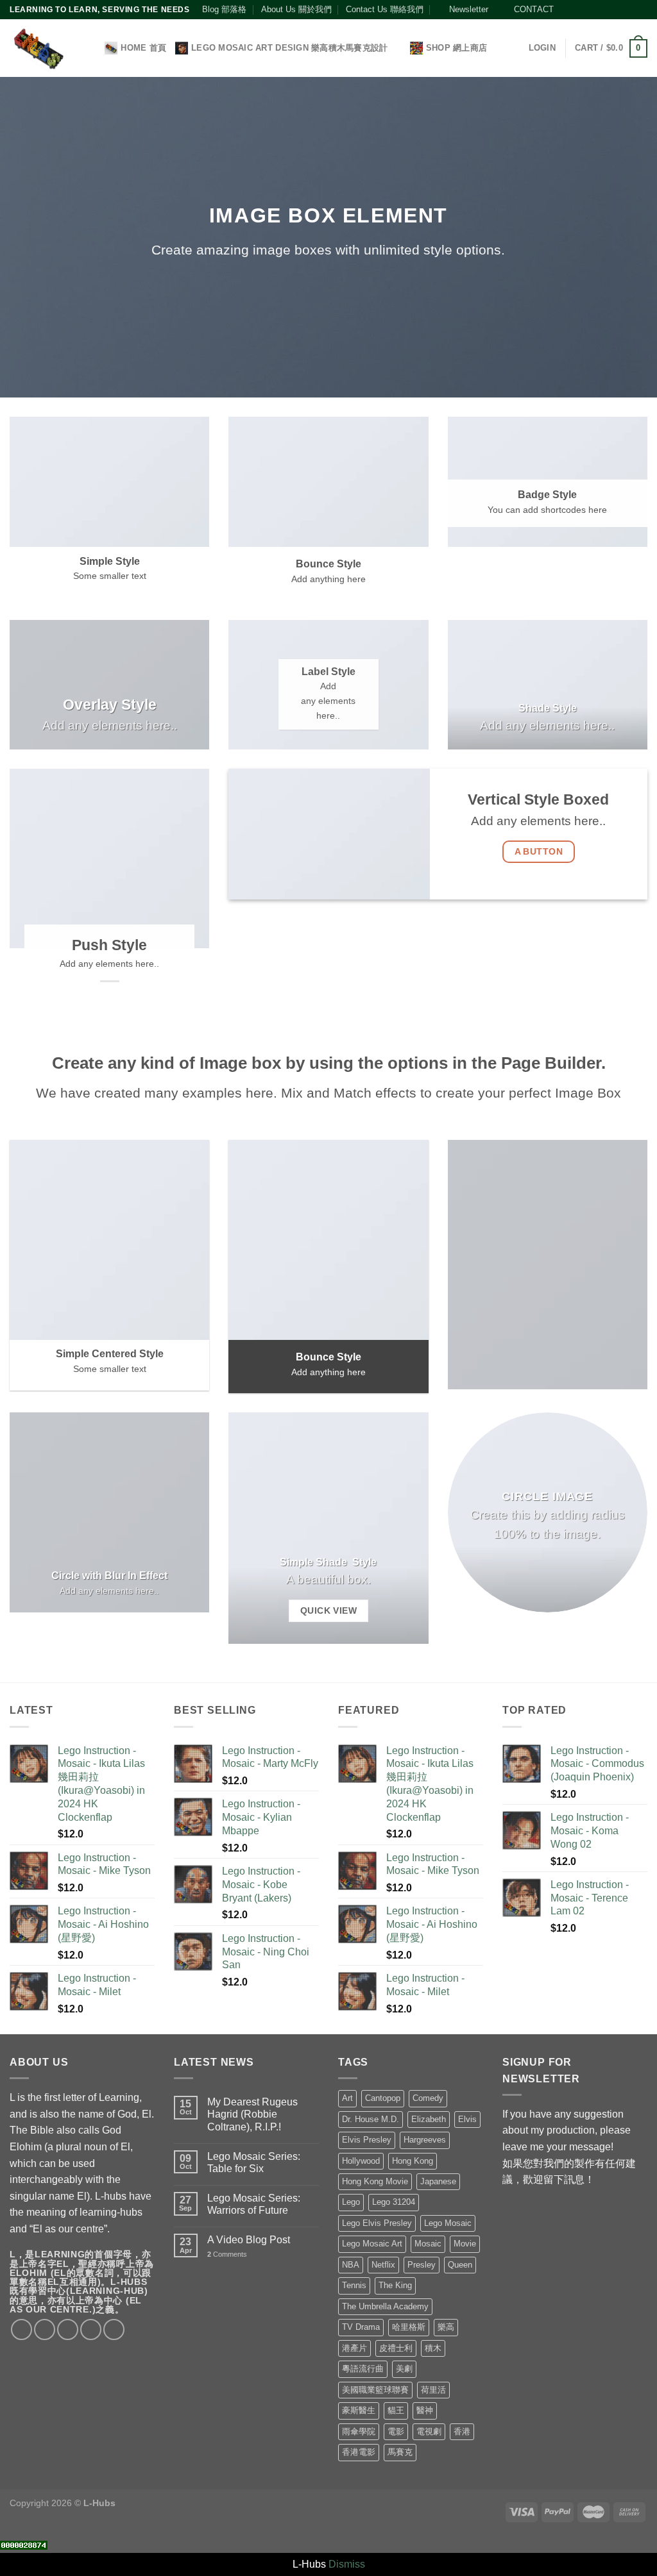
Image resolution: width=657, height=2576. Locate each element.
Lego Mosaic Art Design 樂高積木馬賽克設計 (289, 48)
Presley (421, 2265)
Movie (465, 2243)
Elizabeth (428, 2119)
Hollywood (361, 2161)
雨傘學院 (358, 2431)
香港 (462, 2431)
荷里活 (433, 2390)
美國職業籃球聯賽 (375, 2390)
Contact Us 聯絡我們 (384, 9)
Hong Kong (412, 2161)
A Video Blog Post (248, 2239)
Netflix (383, 2265)
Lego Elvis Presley (377, 2223)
******************************
**TASK STATEMENT:**
Check every line of the records, and copy the ones that hold the word "Lego".

**SOLUTION TO THE PROBLEM:**
Lego Mosaic Art Design 樂高積木馬賽克設計 (289, 48)
Lego Elvis Presley (377, 2223)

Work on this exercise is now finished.